The Null Device blog: Analysis of Facebook updates

Following in the footsteps of OKCupid's data-mining blog, some people at Facebook have recently analysed a sample of status updates by word category, extracting correlations between word categories (as well as overall subject matter and positivity/negativity), time of day and probability of updates being liked/commented on.
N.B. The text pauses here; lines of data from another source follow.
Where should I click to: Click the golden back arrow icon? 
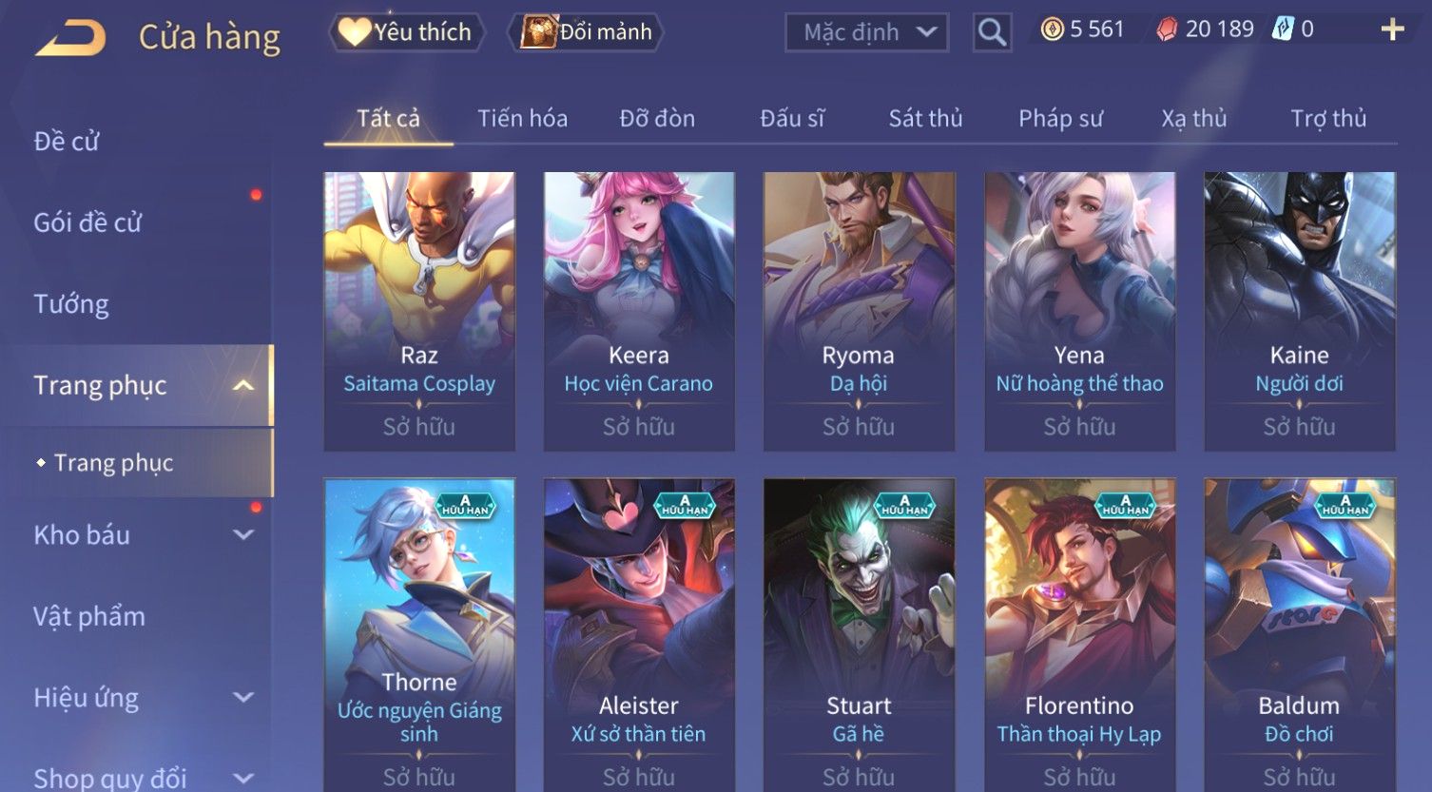click(70, 38)
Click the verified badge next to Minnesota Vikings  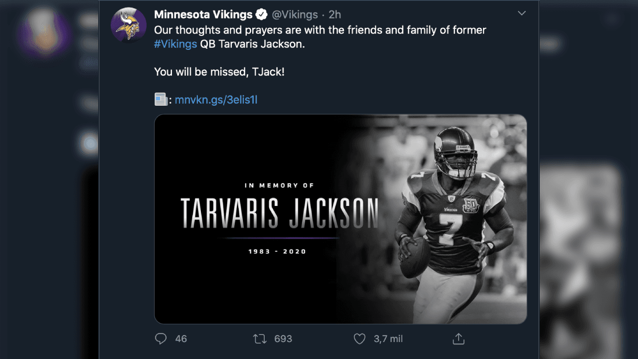261,14
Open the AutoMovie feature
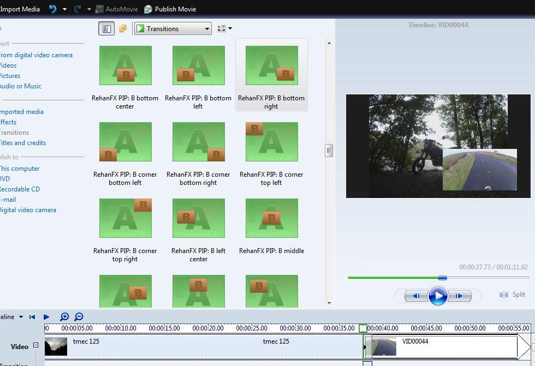This screenshot has width=535, height=366. 116,9
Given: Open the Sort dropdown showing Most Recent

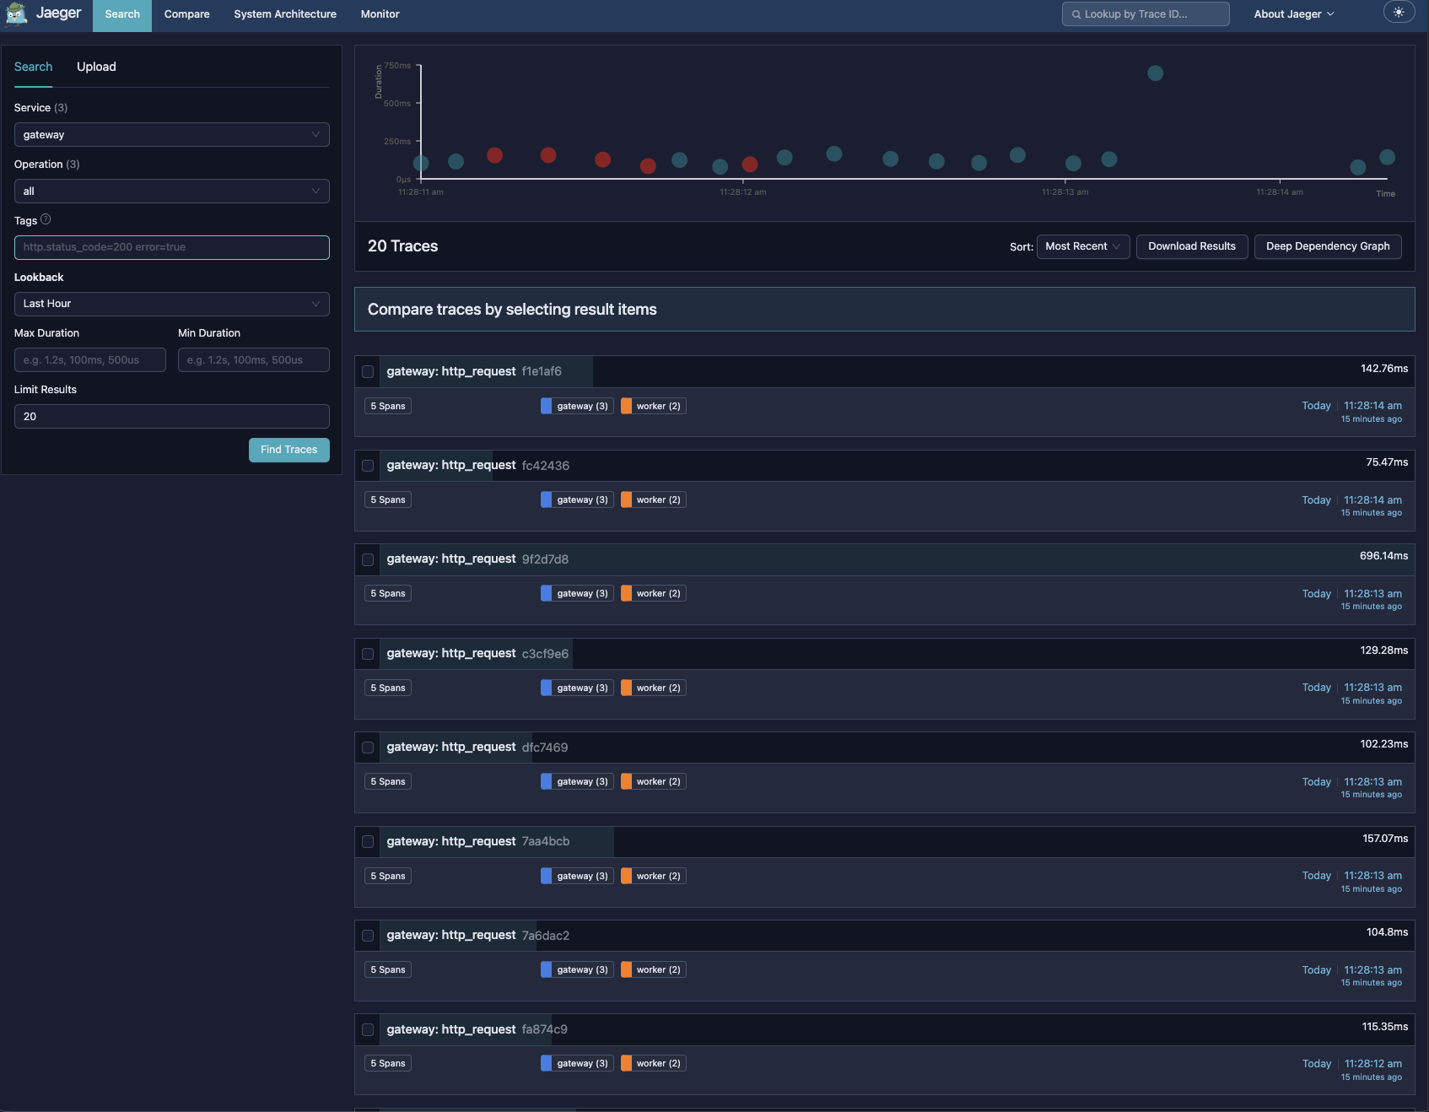Looking at the screenshot, I should (1082, 246).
The analysis has shown, among other things:

there are correlations between word categories and age; older people use more first-person plurals, positive emotions and references to religion and family, while young people tend to talk in the singular first-person (presumably adolescent alienation?), mention sadness and death, swear a lot and talk about sex, music and TV.
People with more friends talk more about social processes and other people, and have higher total word counts; whereas, while talking about home, family and emotions are correlated with having fewer friends, the most strongly correlated categories are time and the past.
Positive emotions are one of the most likely categories to be liked, but least likely to attract comments. Negative emotions, however, attract a lot of comments (presumably from the people posting empathetic "Don't Like" messages).
The one thing less likeable than negative emotions is talk about sleeping.
People who talk about metaphysical or religious subjects are most likely to be friends. And people who use prepositions a lot tend not to be friends with people who swear a lot or exhibit anger or negative emotions.
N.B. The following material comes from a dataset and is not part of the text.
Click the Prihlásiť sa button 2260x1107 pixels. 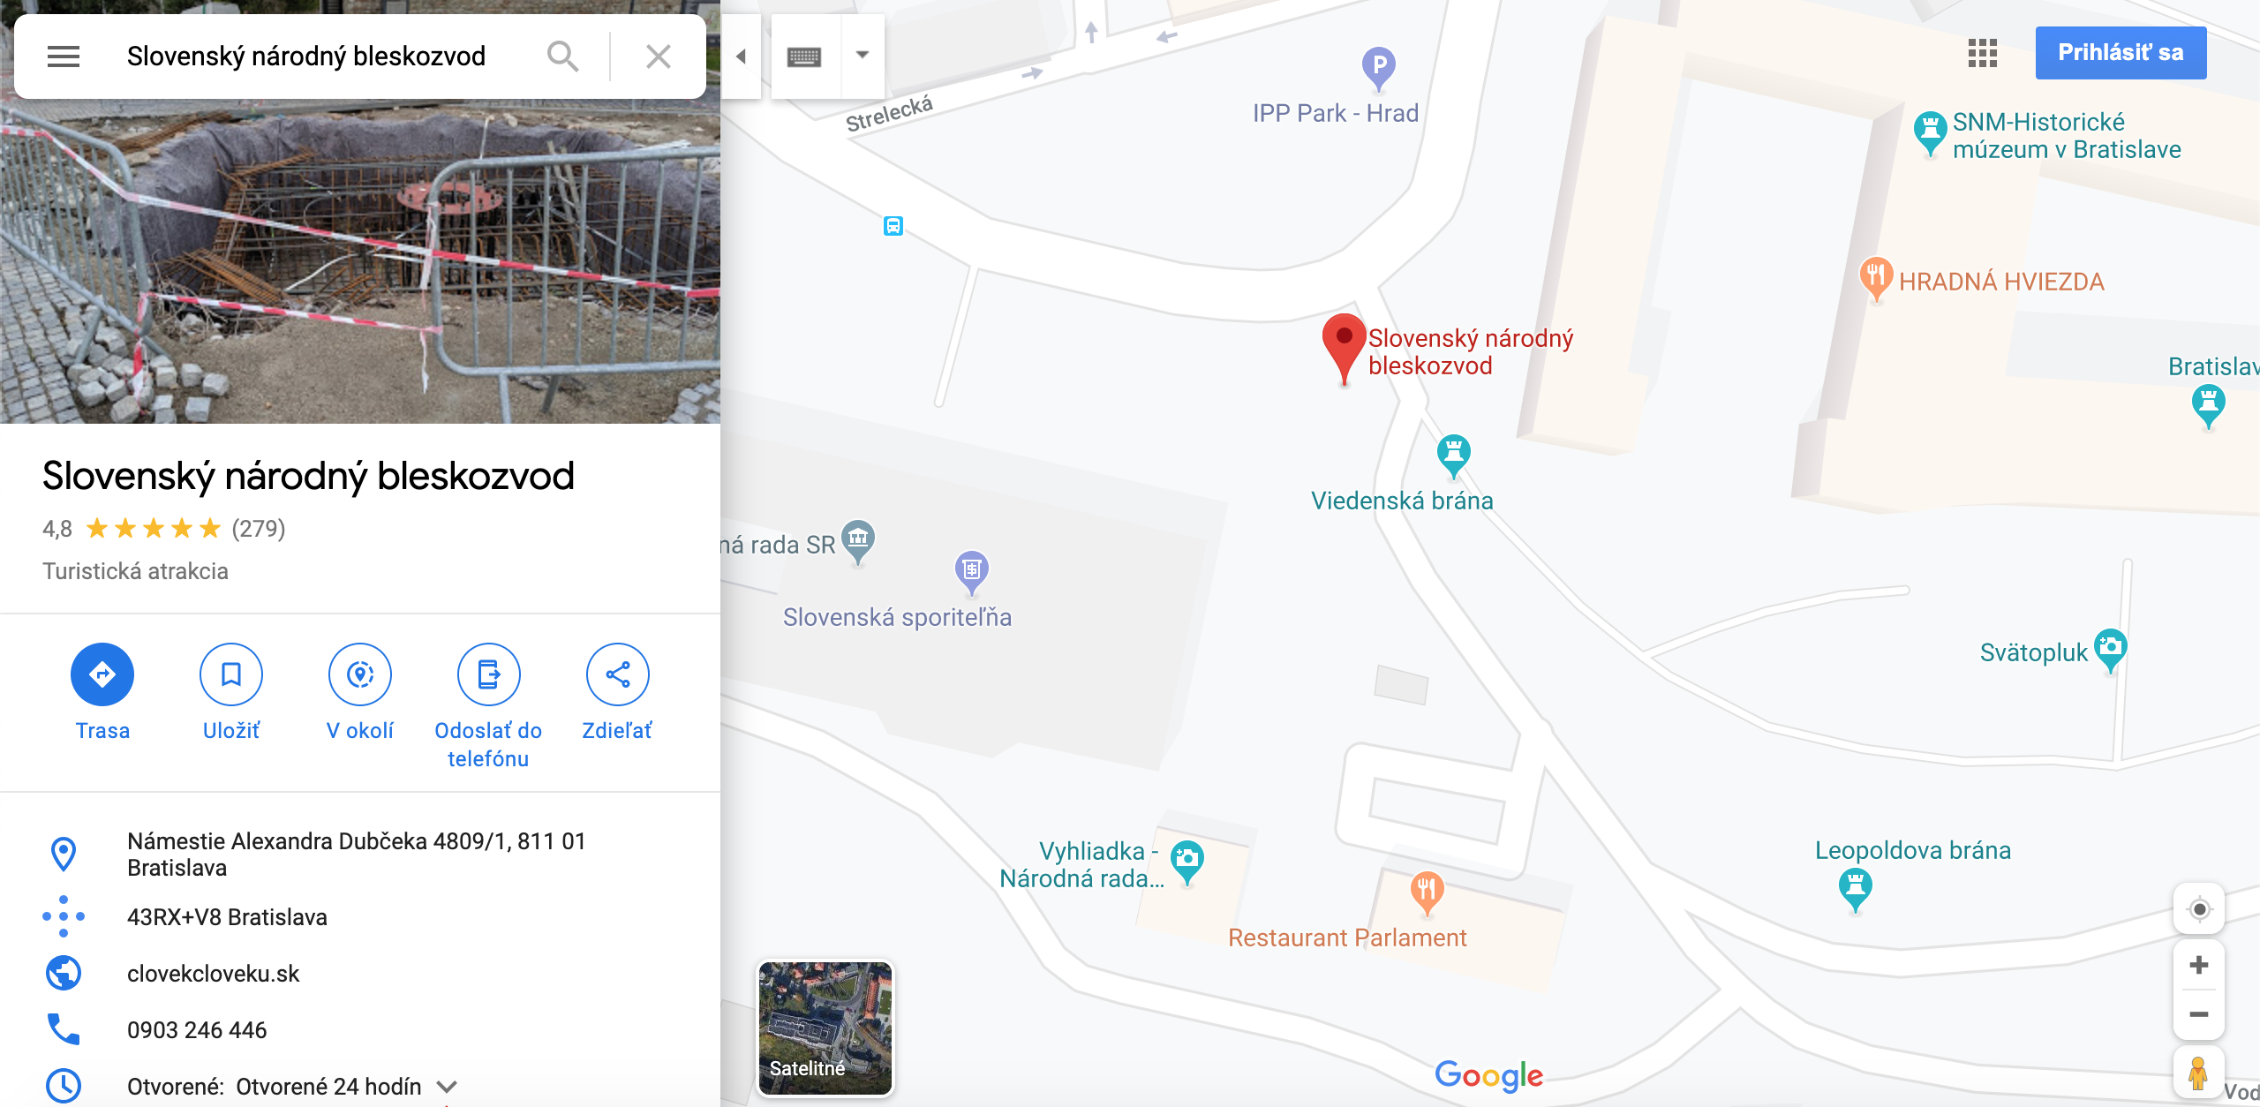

There are 3 comments on "Analysis of Facebook updates":

Posted by: Greg Thu Dec 30 02:27:35 2010

What makes this research interesting/problematic (depending on point of view) is the heavy degree of impression-management that occurs within sites like FB.

Actions available in FB are given natural-language names that are no more than metaphors - and its easy to forget they're metaphors.
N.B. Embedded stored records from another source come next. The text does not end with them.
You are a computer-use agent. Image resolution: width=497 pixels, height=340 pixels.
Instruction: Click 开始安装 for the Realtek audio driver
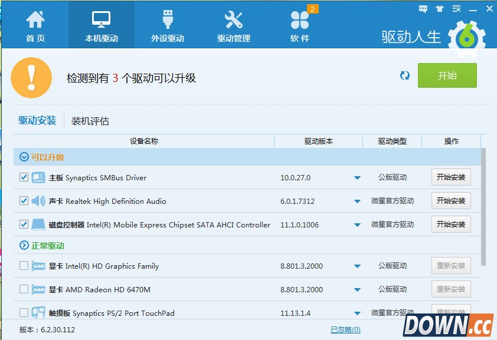[x=452, y=200]
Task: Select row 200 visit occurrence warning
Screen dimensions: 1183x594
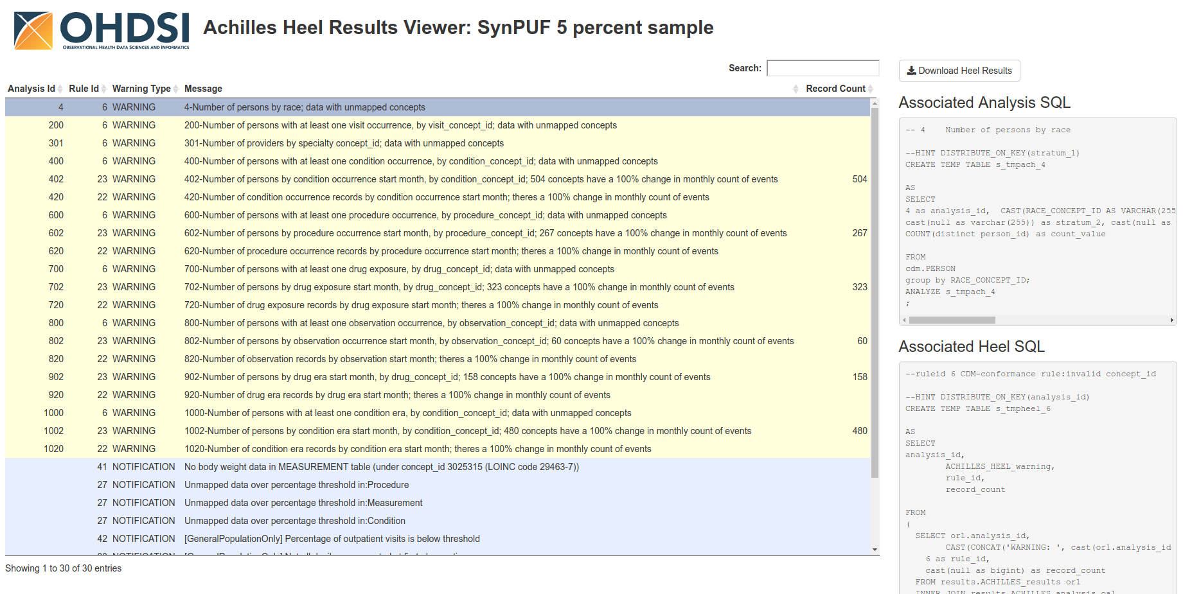Action: click(x=400, y=125)
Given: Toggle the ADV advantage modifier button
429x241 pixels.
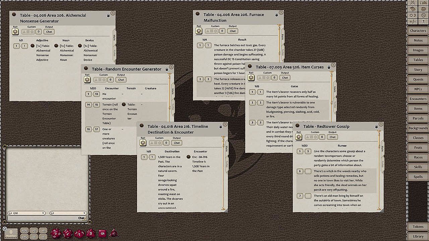Looking at the screenshot, I should (24, 231).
So for example a "friend" isn't really a friend, though they can be. "Friend" really means "fellow FB user whom one has chosen to include in their contacts list, and who has agreed to be listed". "Like" doesn't really mean like, though it can. If person X "likes" posting Y, it merely means they have chosen to say so publicly, and this needn't bear any relation to what they actually like.

Metaphor is used in software all the time - we use variables and user-interface elements that are abstractions of real-world things. With enough usage the metaphor is sometimes forgotten: "file" and "desktop" are examples.

I suspect FB want us to "forget the metaphor" and take their use of words like "friend and "like" at face value.

Posted by: Greg Thu Dec 30 02:36:40 2010

... So, in research like the above, we can't assume that users with more or less "friends" actually have more or less friends, or that kinds of posts that are "liked" more or less than others are actually liked more or less.

Users from under-represented demographics (eg oldies and people from some countries) are likely to exhibit fewer FB "friends", though they might have plenty of friends who aren't on FB. Groups that use FB less will have views that are under-represented within the FB corpus of postings.

We can't even take the demographic data supplied by users too seriously. There are plenty of FB profiles that have the wrong age or religion, plenty of people that have >1 profile, and so on. The things one can choose to "like" are limited. A person's FB activities needn't bear any resemblance to offline reality.

All we can take at face value is comment-counts and the like. Statistics derived from them can be interesting, but it would be a mistake to attempt to derive psychological insights from them.

Posted by: Greg Thu Dec 30 03:07:25 2010

What would be interesting IMO would be to (somehow) measure how close Facebook representations are to offline reality, and then compare this distance with that of other online social systems.

Facebook encourages (demands in some respects) that users' online representations match their offline properties. (FB haven't quite mandated that *actions* match.)

Contrast this with Second Life, which demands that online representations be fictional. For example, SL users may not use their real names, and there is a user culture of never linking SL and real identities. Yet research has shown that avatar appearances in SL tend to converge to idealizations of their users' offline characteristics (http://www2.parc.com/csl/members/nicolas/documents/CHI2009-Avatars.pdf).

I'd hypothesize that users' representations of themselves in FB are likewise idealizations of offline selves, and that the offline-online distance may be greater than we realize, and even not radically different to SL's.